Deep Learning: a game changer in automation
One thing is certain: artificial intelligence is a game changer. The technology is penetrating new areas with incredible speed and enabling applications where classic image processing is too expensive, inflexible and also too complex. Dr Alexander Windberger, AI specialist at IDS Imaging Development, explains: ‘Not only has the game changed, but also the players. AI-based image processing works differently from classic rule-based image processing, because the quality of the results is no longer just the product of manually developed programme code, but is primarily determined by the quality of the data sets used.’
Thus, users need different core competences to work with AI vision. The approach and processing of vision tasks is therefore changing. Domain experts are coming into the picture, as they can use their knowledge to keep the creation of data value going and react flexibly to shifts in data and concepts during operations.
However, many companies still have reservations about the new technology. There is a lack of expertise and time to familiarise themselves with the subject in detail. At the same time, the Vision community is growing from the IoT sector and the start-up scene. With the new application areas and user groups, there are inevitably other use cases and requirements. The classic programming SDK is no longer sufficient to provide the best possible support for the entire workflow, from the creation of datasets and training to the implementation of a neural network.
Looking to the future, Dr Windberger states: ‘We realise that entirely new tools are emerging today for working with AI vision, which are used by very heterogeneous user groups without AI and programming knowledge. This improves the usability of the tools and lowers the barrier to entry, which is currently significantly accelerating the spread of AI-based image processing. Ultimately, AI is a tool for humans and so it must be intuitive and efficient to use.’
Driving force behind current developments
No other component collects and interprets as much data as image processing. It enables what is seen, such as product characteristics (e.g. length, distance, number), states (presence/absence) or quality, to be monitored in the production process, processed and the results passed on to the value-added systems in the network. This not only determines whether the inspected part meets the desired characteristics or is good or bad, but also triggers an intelligent action, such as automated sorting, depending on the result.
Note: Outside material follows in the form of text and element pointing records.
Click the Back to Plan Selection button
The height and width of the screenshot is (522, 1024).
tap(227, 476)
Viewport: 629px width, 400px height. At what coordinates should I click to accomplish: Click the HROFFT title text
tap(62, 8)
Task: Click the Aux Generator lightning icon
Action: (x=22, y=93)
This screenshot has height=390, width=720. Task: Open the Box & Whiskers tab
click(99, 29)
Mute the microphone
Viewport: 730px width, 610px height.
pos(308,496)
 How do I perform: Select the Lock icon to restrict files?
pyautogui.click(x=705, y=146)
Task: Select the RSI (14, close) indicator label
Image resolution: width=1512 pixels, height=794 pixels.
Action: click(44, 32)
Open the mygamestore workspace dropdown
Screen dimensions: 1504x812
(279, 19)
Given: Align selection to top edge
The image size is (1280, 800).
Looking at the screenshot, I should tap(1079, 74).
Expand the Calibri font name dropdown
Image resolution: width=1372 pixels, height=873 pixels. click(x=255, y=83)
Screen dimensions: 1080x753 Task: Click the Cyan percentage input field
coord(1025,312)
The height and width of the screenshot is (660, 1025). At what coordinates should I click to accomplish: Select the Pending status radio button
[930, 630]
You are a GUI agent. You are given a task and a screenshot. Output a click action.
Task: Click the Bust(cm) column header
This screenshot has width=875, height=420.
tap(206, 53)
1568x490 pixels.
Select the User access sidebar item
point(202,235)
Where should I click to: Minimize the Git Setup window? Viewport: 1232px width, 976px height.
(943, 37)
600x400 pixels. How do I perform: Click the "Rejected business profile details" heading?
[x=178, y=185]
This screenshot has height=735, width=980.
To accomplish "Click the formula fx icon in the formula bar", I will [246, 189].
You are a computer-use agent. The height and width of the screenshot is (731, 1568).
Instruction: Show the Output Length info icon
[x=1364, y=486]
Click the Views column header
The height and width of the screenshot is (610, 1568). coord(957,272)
Especially small and medium-sized enterprises, for which the automation of their production could not be realised competitively due to a lower number of pieces in production, benefit from this plus in flexibility.
Object detection using the IDS NXT industrial camera
Factory automation with smart cameras therefore also offers the possibility of reacting more flexibly to difficult market conditions while guaranteeing consistently high production quality and efficiency. Companies for whom the leap to end-to-end digitisation and automation is too great can make significant progress thanks to AI-based image processing. Holistic, user-friendly systems such as IDS NXT pave the way for this.